Extract CANBERRA, July 1949
THE DOLLAR PROBLEM SECTION 2
Measures taken by Australia to assist the United Kingdom, or to sustain sterling, which have involved some sacrifice by Australia Throughout and since the war, Australia has had long-term contracts with the United Kingdom covering a number of major commodities. Chief among these are the contracts on meat, butter and cheese, eggs and sugar.
In each case Australia has admittedly enjoyed the advantages of market security but this has been in a period of high prices for foodstuffs and raw materials. On the other hand, the prices at which Australia has supplied have been reasonable and, at times, considerably less than those paid by the United Kingdom to other countries. In some cases the alternatives facing the United Kingdom have been payment of higher prices (sometimes dollars) or doing without.
For example, the price for best quality beef in the present meat contract with Australia is 7 and 1/8d. E.C.  per lb. compared with an average price for all carcase meat of 10/ 1/2d. E.C. per lb. under the new agreement between the United Kingdom and Argentina. There is a similar disparity in canned meat prices. The current price paid by the United Kingdom for Danish butter is 271/6 sterling per cwt. compared with 251/- sterling for Australian. The price of Australian eggs in 1948-49 was 2/4 Australian currency per dozen compared with 3/3 A.C. per dozen being paid by the United Kingdom to Canada. (Note all prices are f.o.b. More details are available in Attachment A).
Additionally, some of these commodities could have been sold in dollar markets (thus increasing Australia's direct dollar earnings and the United Kingdom would have been obliged to purchase in dollar or hard currency markets to fill at least part of the gap.
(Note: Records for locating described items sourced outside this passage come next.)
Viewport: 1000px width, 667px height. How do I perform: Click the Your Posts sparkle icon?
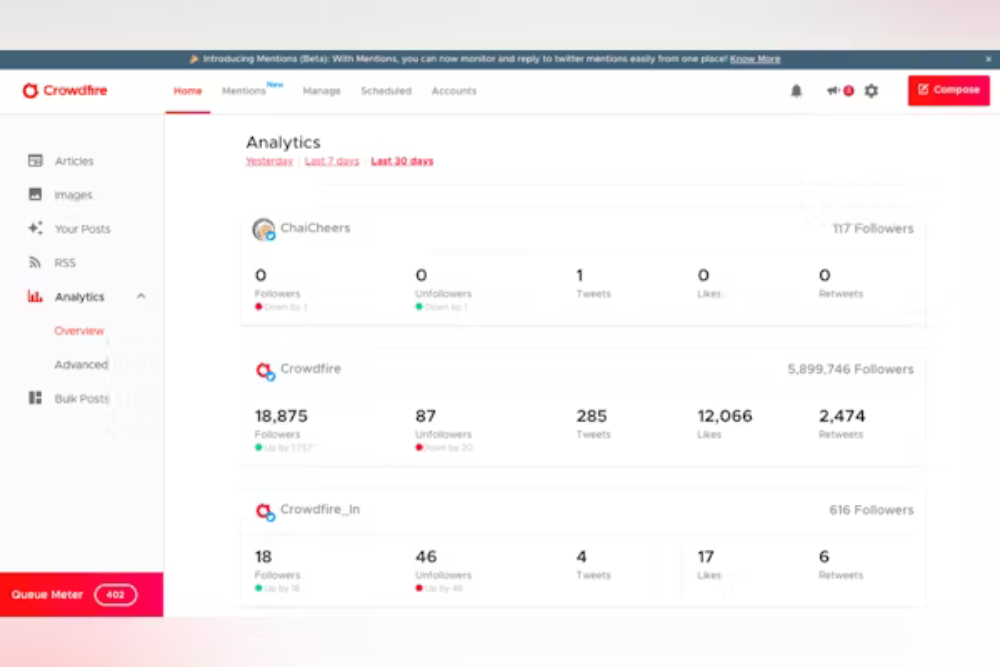(x=35, y=229)
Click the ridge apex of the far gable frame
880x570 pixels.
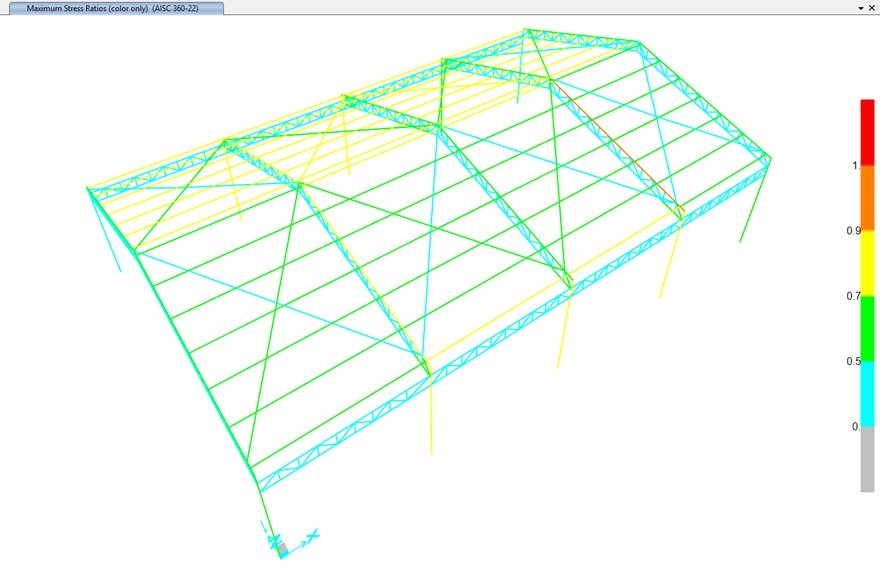[x=526, y=32]
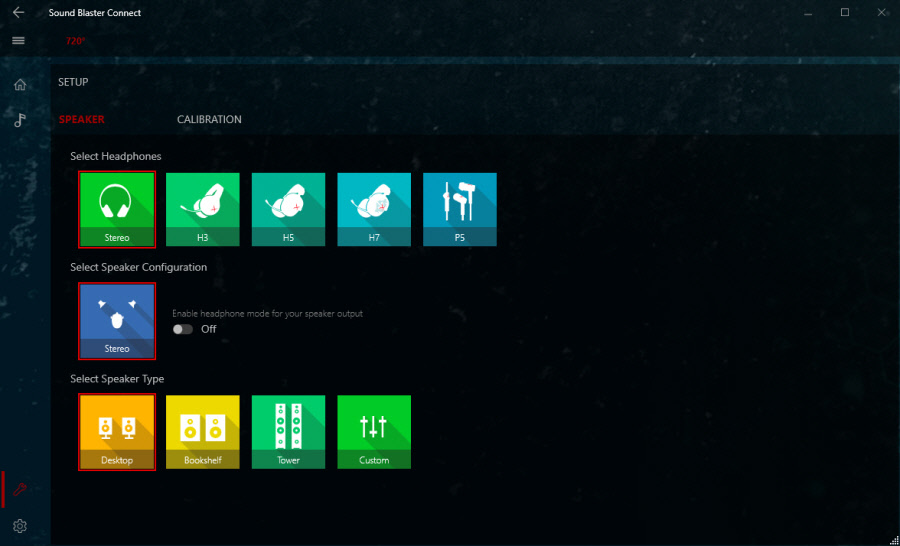Image resolution: width=900 pixels, height=546 pixels.
Task: Maximize the Sound Blaster Connect window
Action: (x=844, y=13)
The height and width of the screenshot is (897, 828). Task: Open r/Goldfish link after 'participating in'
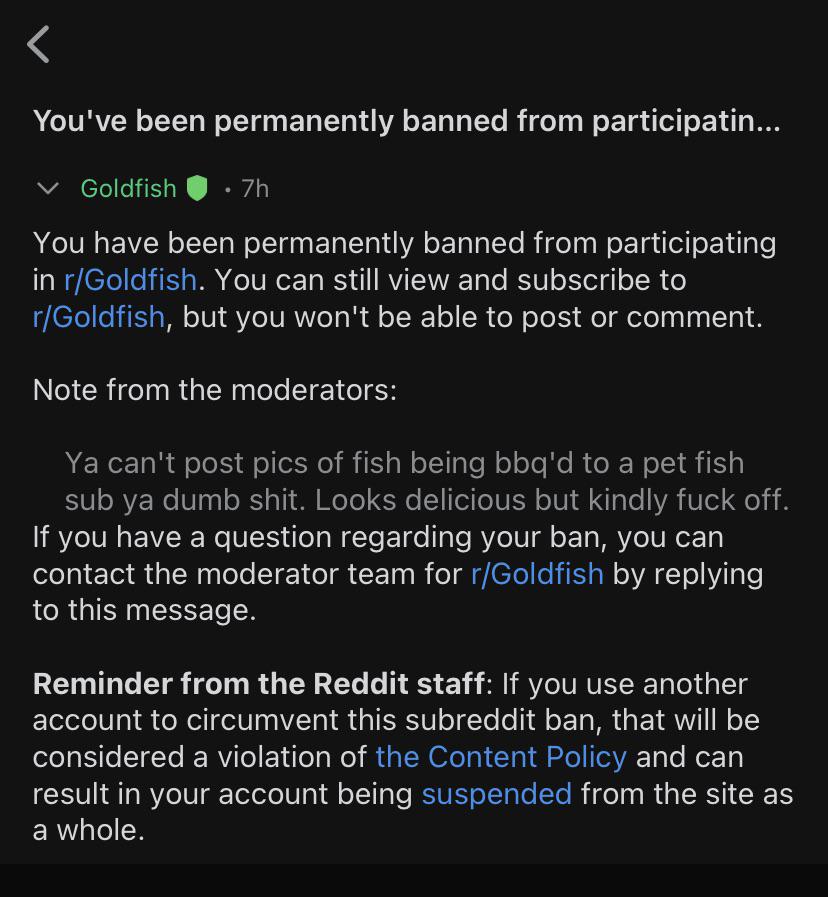(x=130, y=280)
The U.S.A. and Philippine markets for beef and lamb have been and remain attractive at better than U.K. contract prices. The same applies to butter, whilst the sugar market in Canada would absorb quantities of Australian sugar in excess of those at present being shipped to that country. Nevertheless in each case Australia would have been obliged to market part of her surplus in the U.K. This latter did not apply to copra in 1948 and early 1949 when we sold 12,000 tons of Territories copra to U.K. which quantity was saleable at better prices in U.S.A. (U.S.A. prices are however at present lower than the U.K. contract price).
To help Malaya's food supply, practically all Australian rice production is being shipped to that country but only by prohibiting its sale in Australia. The availability of Australian rice in Malaya in so far as it assists food supplies and hence Malayan production generally is a factor in the dollar drive as well as a saving in Egyptian or Brazilian currency.
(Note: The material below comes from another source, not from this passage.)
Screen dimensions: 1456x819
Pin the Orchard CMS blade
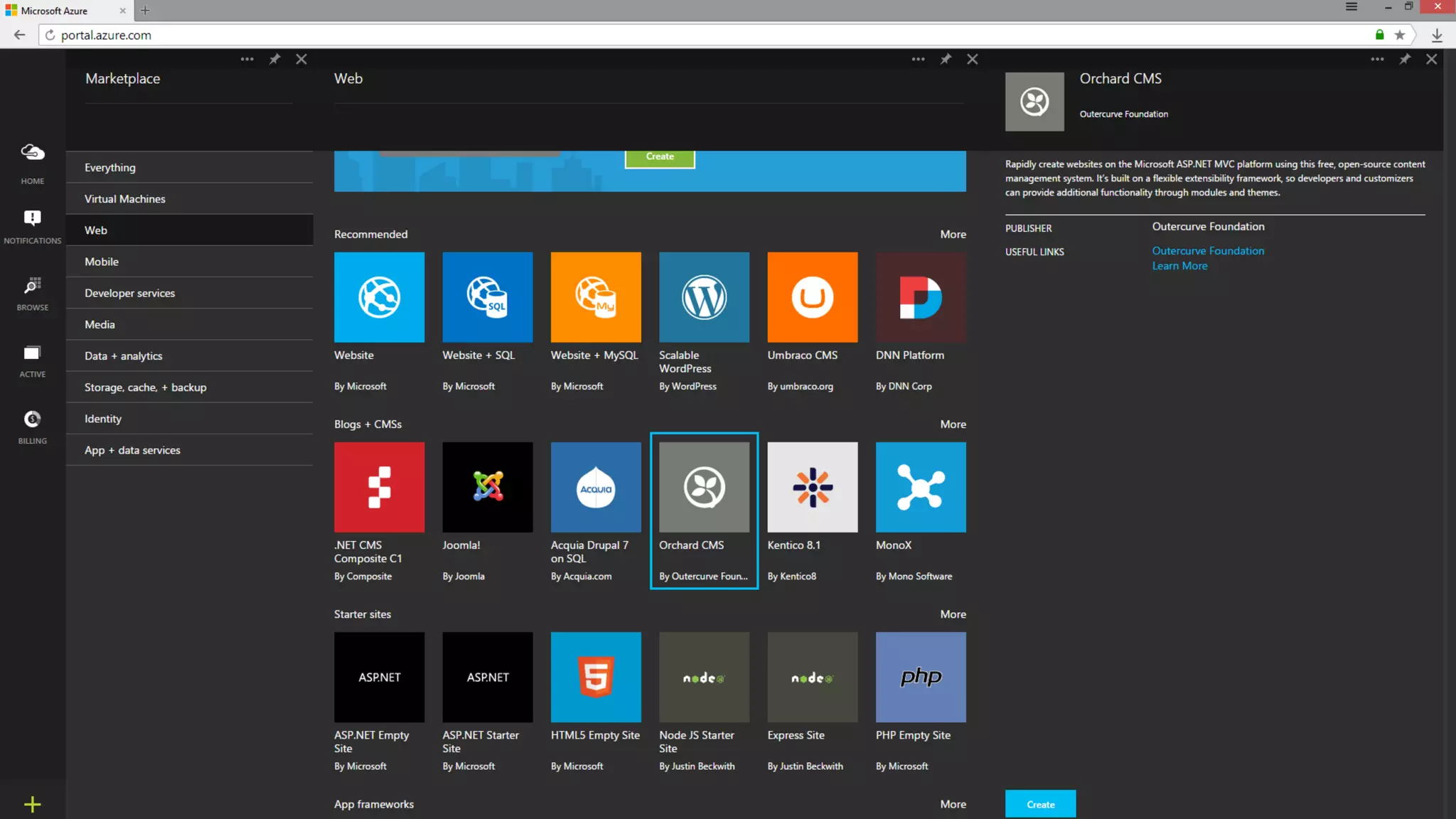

Butter rationing and the ban on domestic consumption of fresh cream in Australia are successful measures which account for the availability of over 25% of our total butter exports and, last season, helped us earn 11/2 million dollars from sales of butter to Canada.
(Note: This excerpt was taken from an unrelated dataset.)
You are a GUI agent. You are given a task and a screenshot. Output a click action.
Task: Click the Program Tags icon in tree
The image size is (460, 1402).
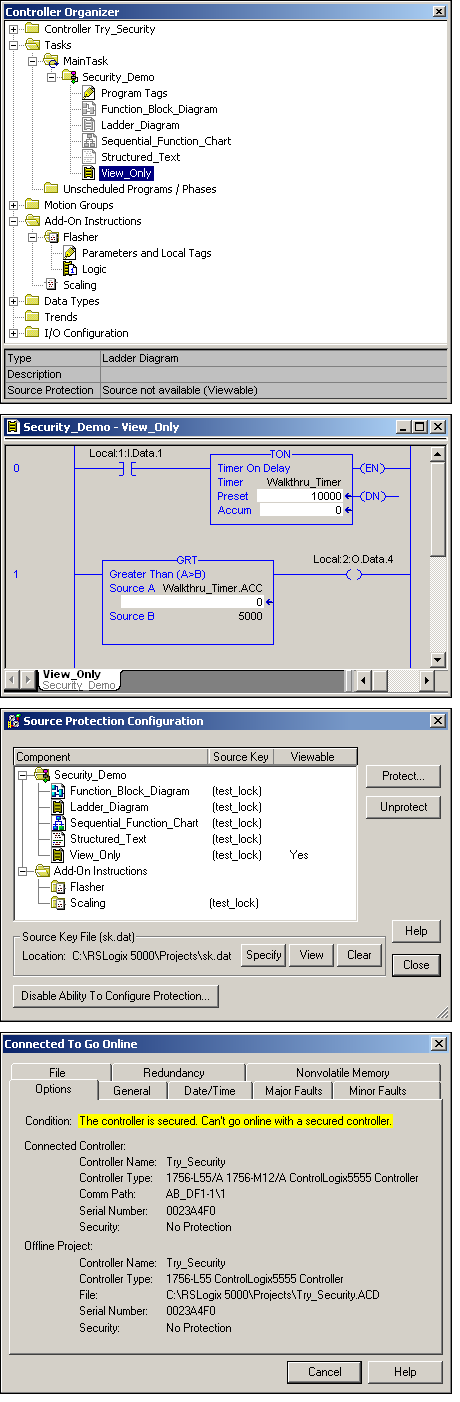click(89, 93)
Sales of scrap metal to Canada, steel to Hong Kong and pig iron to U.S.A. are examples of dollar sales of secondary products which could have well been retained in Australia. On the other hand, the United Kingdom has been saved hard currency expenditure by the Australian sale to her of over 100,000 tons of steel at prices which have remained unaltered since the contract was made in 1945.
(For details see Attachment A).
The comparatively low prices at which Australia has supplied foodstuffs to the U.K. have been an important factor in the cost structure of United Kingdom industry, particularly export industries, and in the cost of her domestic price subsidies.